Of course it also raises questions about how to account for this and how it relates to our understanding of the history of the book’s composition. On p. 50, for instance, B. suggests that chapter 28 can only have been given its present position because of the inclusion of chapters 24–27. To my mind, however, it is easier to envisage an earlier connection from the oracles against the nations straight to chapter 28 (oracle against Ephraim, with no major heading, such as marks other major breaks in the first part of the book), thus confirming the more usual view that chapters 24–27 were added subsequently into their present position. The chal­- lenge to me is therefore to explain the observations that B. has so acutely made at the synchronic level (a demanding but by no means impossible task). That can hardly be undertaken here, of course, but it is indicative of the stimulus that this fine commentary will give to future scholarship.

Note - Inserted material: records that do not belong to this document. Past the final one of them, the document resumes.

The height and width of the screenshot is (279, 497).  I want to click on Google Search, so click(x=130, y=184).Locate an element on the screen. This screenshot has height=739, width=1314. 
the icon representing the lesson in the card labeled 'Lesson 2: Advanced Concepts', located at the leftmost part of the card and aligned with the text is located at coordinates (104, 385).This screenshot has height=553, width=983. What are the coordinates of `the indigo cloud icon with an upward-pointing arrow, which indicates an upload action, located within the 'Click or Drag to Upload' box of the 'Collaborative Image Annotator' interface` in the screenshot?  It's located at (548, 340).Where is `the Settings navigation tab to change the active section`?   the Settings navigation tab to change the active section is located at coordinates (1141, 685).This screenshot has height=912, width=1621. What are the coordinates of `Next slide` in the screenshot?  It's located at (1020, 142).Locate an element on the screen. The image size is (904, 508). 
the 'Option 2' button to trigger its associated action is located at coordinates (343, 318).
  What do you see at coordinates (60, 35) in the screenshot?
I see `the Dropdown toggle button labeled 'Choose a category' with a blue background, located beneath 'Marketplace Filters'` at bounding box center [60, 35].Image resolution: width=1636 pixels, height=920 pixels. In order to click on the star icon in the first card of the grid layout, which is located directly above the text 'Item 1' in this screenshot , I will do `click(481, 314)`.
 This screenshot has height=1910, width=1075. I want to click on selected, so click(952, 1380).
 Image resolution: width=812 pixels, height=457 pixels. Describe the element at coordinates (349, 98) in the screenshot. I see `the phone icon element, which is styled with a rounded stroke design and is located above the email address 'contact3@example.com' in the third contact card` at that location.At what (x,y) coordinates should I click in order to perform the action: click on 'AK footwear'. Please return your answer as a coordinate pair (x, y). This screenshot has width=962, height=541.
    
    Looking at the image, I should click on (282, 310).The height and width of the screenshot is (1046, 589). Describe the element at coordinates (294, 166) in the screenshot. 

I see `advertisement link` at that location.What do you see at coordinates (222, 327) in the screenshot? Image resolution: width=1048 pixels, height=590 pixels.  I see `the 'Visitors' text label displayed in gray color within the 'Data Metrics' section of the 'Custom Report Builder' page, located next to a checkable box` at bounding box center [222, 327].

The concluding chapters of this section of the book, 36–39, raise problems at the level of the relation between synchronic and diachronic approaches of an even more challenging nature because, as is well known, they appear also in more or less the same form and wording in 2 Kings 18–20. There must, therefore, be some form of literary association between them, but disagreements persist as to how exactly this is best to be described. On this matter B. gives us a masterly summarizing survey of the various ways in which the relationship between the parallel Biblical texts have been explained over the years.
In his earlier commentary B. was well aware of the fact that chapter 39, with its anticipation of the Babylonian exile, functions well in the present form of the book as an effective bridge between its two main parts. The listings of secondary literature indicate that he has continued to work at this material in the years since, how­ever, and some of the fruits of that further research are here ap­-parent.
He therefore now supplies additionally other contributions concerning the position of these chapters as a whole in the book, such as a number of previously unnoticed links with chapter 1. This would suggest that some aspects of the redactional activity in these chapters must relate more or less to the final form of the book as a whole, not just to the time of the initial joining of the first two main parts. I believe this conclusion is correct, as the close of chapter 39 in fact rather clearly anticipates not just 40–55 but 40–66 as a finished whole (see the references to peace and its lack as an evident structuring device at 39:8, 48:22, 57:21 and 66:21).
In short, it is apparent that although this is the second substantial commentary by B. on these chapters of Isaiah there is enough important new material here (new to scholarship as a whole, I should emphasize, not just to his own written contributions) to ensure that the present volume will be welcomed as a significant fresh contribution to exegesis. By no means for the first time we are therefore indebted to B. for his pioneering work on this major prophetic book.